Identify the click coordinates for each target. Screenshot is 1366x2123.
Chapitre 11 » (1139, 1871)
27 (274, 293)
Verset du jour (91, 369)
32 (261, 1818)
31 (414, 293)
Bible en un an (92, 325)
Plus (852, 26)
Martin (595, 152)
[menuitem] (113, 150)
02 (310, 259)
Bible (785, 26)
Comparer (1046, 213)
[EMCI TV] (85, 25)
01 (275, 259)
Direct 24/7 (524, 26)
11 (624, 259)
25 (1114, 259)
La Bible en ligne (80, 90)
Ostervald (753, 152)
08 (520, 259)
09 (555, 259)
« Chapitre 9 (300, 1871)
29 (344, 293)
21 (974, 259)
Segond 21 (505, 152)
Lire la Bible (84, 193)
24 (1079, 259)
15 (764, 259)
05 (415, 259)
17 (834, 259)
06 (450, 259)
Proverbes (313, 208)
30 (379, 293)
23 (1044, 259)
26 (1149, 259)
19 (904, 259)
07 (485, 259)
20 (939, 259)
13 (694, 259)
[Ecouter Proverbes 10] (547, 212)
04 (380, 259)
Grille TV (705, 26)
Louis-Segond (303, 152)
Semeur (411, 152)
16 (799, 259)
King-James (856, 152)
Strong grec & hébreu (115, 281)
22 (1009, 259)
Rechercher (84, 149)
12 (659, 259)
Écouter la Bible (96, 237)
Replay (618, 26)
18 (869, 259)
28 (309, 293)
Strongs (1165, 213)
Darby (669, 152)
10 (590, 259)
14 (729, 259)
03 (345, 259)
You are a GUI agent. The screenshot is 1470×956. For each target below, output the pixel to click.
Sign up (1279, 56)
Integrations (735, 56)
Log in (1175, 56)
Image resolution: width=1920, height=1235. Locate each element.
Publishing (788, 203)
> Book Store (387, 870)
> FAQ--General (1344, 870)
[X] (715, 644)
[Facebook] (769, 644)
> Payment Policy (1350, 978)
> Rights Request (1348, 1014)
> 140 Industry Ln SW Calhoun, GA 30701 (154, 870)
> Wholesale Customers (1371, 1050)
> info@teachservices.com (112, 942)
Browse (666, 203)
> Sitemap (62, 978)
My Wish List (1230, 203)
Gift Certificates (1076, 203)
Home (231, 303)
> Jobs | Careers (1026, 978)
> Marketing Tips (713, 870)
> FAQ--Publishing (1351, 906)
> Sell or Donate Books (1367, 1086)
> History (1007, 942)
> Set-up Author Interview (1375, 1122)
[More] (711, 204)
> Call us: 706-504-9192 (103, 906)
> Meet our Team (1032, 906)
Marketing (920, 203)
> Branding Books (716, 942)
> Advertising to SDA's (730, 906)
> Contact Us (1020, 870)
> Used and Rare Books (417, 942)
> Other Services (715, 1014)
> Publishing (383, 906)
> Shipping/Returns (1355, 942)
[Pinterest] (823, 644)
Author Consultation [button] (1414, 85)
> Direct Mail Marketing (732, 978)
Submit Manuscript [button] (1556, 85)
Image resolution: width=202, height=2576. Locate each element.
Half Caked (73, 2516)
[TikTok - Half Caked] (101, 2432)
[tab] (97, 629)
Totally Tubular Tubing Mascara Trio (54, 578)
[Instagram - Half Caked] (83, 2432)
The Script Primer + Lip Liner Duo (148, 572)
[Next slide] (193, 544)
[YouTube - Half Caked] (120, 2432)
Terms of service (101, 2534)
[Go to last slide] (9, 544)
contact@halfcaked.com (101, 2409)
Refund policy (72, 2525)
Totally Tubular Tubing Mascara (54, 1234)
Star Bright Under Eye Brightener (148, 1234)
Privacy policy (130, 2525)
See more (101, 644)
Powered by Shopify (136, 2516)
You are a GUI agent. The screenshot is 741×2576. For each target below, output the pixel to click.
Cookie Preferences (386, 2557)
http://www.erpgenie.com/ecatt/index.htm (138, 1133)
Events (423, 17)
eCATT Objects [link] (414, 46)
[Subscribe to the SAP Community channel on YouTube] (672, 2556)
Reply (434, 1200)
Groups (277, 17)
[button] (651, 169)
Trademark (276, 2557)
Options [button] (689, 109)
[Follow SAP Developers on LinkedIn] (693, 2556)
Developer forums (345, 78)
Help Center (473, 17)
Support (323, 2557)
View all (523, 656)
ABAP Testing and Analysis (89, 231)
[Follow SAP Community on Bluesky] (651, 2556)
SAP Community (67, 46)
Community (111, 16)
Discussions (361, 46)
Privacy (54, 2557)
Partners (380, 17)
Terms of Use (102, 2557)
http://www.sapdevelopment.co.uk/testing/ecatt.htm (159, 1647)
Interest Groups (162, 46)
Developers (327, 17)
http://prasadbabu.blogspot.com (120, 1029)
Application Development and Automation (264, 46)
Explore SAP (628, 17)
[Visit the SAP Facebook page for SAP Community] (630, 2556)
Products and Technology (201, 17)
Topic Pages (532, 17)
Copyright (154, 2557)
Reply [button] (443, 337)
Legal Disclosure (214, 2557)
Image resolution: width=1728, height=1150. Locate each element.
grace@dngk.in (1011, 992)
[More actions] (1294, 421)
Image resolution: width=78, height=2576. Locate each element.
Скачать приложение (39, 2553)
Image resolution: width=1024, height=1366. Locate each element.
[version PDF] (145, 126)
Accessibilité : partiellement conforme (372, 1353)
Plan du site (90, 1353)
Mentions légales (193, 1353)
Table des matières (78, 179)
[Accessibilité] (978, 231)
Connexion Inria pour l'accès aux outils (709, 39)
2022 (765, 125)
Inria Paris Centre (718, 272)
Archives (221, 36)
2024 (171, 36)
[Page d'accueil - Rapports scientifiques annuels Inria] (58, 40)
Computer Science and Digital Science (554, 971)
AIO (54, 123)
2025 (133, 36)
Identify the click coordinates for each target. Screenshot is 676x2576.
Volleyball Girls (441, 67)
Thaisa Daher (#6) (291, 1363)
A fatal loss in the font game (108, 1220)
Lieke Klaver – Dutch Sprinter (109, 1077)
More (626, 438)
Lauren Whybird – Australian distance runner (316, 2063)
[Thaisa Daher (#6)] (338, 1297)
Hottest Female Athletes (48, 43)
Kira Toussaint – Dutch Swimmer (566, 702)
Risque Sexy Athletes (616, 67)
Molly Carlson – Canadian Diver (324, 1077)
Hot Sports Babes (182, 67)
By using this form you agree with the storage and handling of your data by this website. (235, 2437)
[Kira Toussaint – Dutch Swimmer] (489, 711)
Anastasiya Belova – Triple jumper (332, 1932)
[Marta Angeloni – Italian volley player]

## What to do
Output every line above so that it reads exactly as before.

## Output
Identify the click coordinates for each target. Screenshot is 1366x2123.
Chapitre 11 » (1139, 1871)
27 (274, 293)
Verset du jour (91, 369)
32 (261, 1818)
31 (414, 293)
Bible en un an (92, 325)
Plus (852, 26)
Martin (595, 152)
[menuitem] (113, 150)
02 (310, 259)
Bible (785, 26)
Comparer (1046, 213)
[EMCI TV] (85, 25)
01 (275, 259)
Direct 24/7 (524, 26)
11 (624, 259)
25 (1114, 259)
La Bible en ligne (80, 90)
Ostervald (753, 152)
08 (520, 259)
09 (555, 259)
« Chapitre 9 (300, 1871)
29 (344, 293)
21 (974, 259)
Segond 21 (505, 152)
Lire la Bible (84, 193)
24 (1079, 259)
15 (764, 259)
05 (415, 259)
17 (834, 259)
06 (450, 259)
Proverbes (313, 208)
30 (379, 293)
23 (1044, 259)
26 (1149, 259)
19 (904, 259)
07 (485, 259)
20 (939, 259)
13 (694, 259)
[Ecouter Proverbes 10] (547, 212)
04 (380, 259)
Grille TV (705, 26)
Louis-Segond (303, 152)
Semeur (411, 152)
16 (799, 259)
King-James (856, 152)
Strong grec & hébreu (115, 281)
22 (1009, 259)
Rechercher (84, 149)
12 (659, 259)
Écouter la Bible (96, 237)
Replay (618, 26)
18 (869, 259)
28 (309, 293)
Strongs (1165, 213)
Darby (669, 152)
10 (590, 259)
14 (729, 259)
03 (345, 259)
You are a GUI agent. The screenshot is 1470×956. For each target below, output the pixel to click.
Sign up (1279, 56)
Integrations (735, 56)
Log in (1175, 56)
Image resolution: width=1920, height=1235. Locate each element.
Publishing (788, 203)
> Book Store (387, 870)
> FAQ--General (1344, 870)
[X] (715, 644)
[Facebook] (769, 644)
> Payment Policy (1350, 978)
> Rights Request (1348, 1014)
> 140 Industry Ln SW Calhoun, GA 30701 (154, 870)
> Wholesale Customers (1371, 1050)
> info@teachservices.com (112, 942)
Browse (666, 203)
> Sitemap (62, 978)
My Wish List (1230, 203)
Gift Certificates (1076, 203)
Home (231, 303)
> Jobs | Careers (1026, 978)
> Marketing Tips (713, 870)
> FAQ--Publishing (1351, 906)
> Sell or Donate Books (1367, 1086)
> History (1007, 942)
> Set-up Author Interview (1375, 1122)
[More] (711, 204)
> Call us: 706-504-9192 (103, 906)
> Meet our Team (1032, 906)
Marketing (920, 203)
> Branding Books (716, 942)
> Advertising to SDA's (730, 906)
> Contact Us (1020, 870)
> Used and Rare Books (417, 942)
> Other Services (715, 1014)
> Publishing (383, 906)
> Shipping/Returns (1355, 942)
[Pinterest] (823, 644)
Author Consultation [button] (1414, 85)
> Direct Mail Marketing (732, 978)
Submit Manuscript [button] (1556, 85)
Image resolution: width=202, height=2576. Locate each element.
Half Caked (73, 2516)
[TikTok - Half Caked] (101, 2432)
[tab] (97, 629)
Totally Tubular Tubing Mascara Trio (54, 578)
[Instagram - Half Caked] (83, 2432)
The Script Primer + Lip Liner Duo (148, 572)
[Next slide] (193, 544)
[YouTube - Half Caked] (120, 2432)
Terms of service (101, 2534)
[Go to last slide] (9, 544)
contact@halfcaked.com (101, 2409)
Refund policy (72, 2525)
Totally Tubular Tubing Mascara (54, 1234)
Star Bright Under Eye Brightener (148, 1234)
Privacy policy (130, 2525)
See more (101, 644)
Powered by Shopify (136, 2516)
You are a GUI agent. The screenshot is 741×2576. For each target below, output the pixel to click.
Cookie Preferences (386, 2557)
http://www.erpgenie.com/ecatt/index.htm (138, 1133)
Events (423, 17)
eCATT Objects [link] (414, 46)
[Subscribe to the SAP Community channel on YouTube] (672, 2556)
Reply (434, 1200)
Groups (277, 17)
[button] (651, 169)
Trademark (276, 2557)
Options [button] (689, 109)
[Follow SAP Developers on LinkedIn] (693, 2556)
Developer forums (345, 78)
Help Center (473, 17)
Support (323, 2557)
View all (523, 656)
ABAP Testing and Analysis (89, 231)
[Follow SAP Community on Bluesky] (651, 2556)
SAP Community (67, 46)
Community (111, 16)
Discussions (361, 46)
Privacy (54, 2557)
Partners (380, 17)
Terms of Use (102, 2557)
http://www.sapdevelopment.co.uk/testing/ecatt.htm (159, 1647)
Interest Groups (162, 46)
Developers (327, 17)
http://prasadbabu.blogspot.com (120, 1029)
Application Development and Automation (264, 46)
Explore SAP (628, 17)
[Visit the SAP Facebook page for SAP Community] (630, 2556)
Products and Technology (201, 17)
Topic Pages (532, 17)
Copyright (154, 2557)
Reply [button] (443, 337)
Legal Disclosure (214, 2557)
Image resolution: width=1728, height=1150. Locate each element.
grace@dngk.in (1011, 992)
[More actions] (1294, 421)
Image resolution: width=78, height=2576. Locate each element.
Скачать приложение (39, 2553)
Image resolution: width=1024, height=1366. Locate each element.
[version PDF] (145, 126)
Accessibilité : partiellement conforme (372, 1353)
Plan du site (90, 1353)
Mentions légales (193, 1353)
Table des matières (78, 179)
[Accessibilité] (978, 231)
Connexion Inria pour l'accès aux outils (709, 39)
2022 (765, 125)
Inria Paris Centre (718, 272)
Archives (221, 36)
2024 (171, 36)
[Page d'accueil - Rapports scientifiques annuels Inria] (58, 40)
Computer Science and Digital Science (554, 971)
AIO (54, 123)
2025 (133, 36)
Identify the click coordinates for each target. Screenshot is 676x2576.
Volleyball Girls (441, 67)
Thaisa Daher (#6) (291, 1363)
A fatal loss in the font game (108, 1220)
Lieke Klaver – Dutch Sprinter (109, 1077)
More (626, 438)
Lauren Whybird – Australian distance runner (316, 2063)
[Thaisa Daher (#6)] (338, 1297)
Hottest Female Athletes (48, 43)
Kira Toussaint – Dutch Swimmer (566, 702)
Risque Sexy Athletes (616, 67)
Molly Carlson – Canadian Diver (324, 1077)
Hot Sports Babes (182, 67)
By using this form you agree with the storage and handling of your data by this website. (235, 2437)
[Kira Toussaint – Dutch Swimmer] (489, 711)
Anastasiya Belova – Triple jumper (332, 1932)
[Marta Angeloni – Italian volley player]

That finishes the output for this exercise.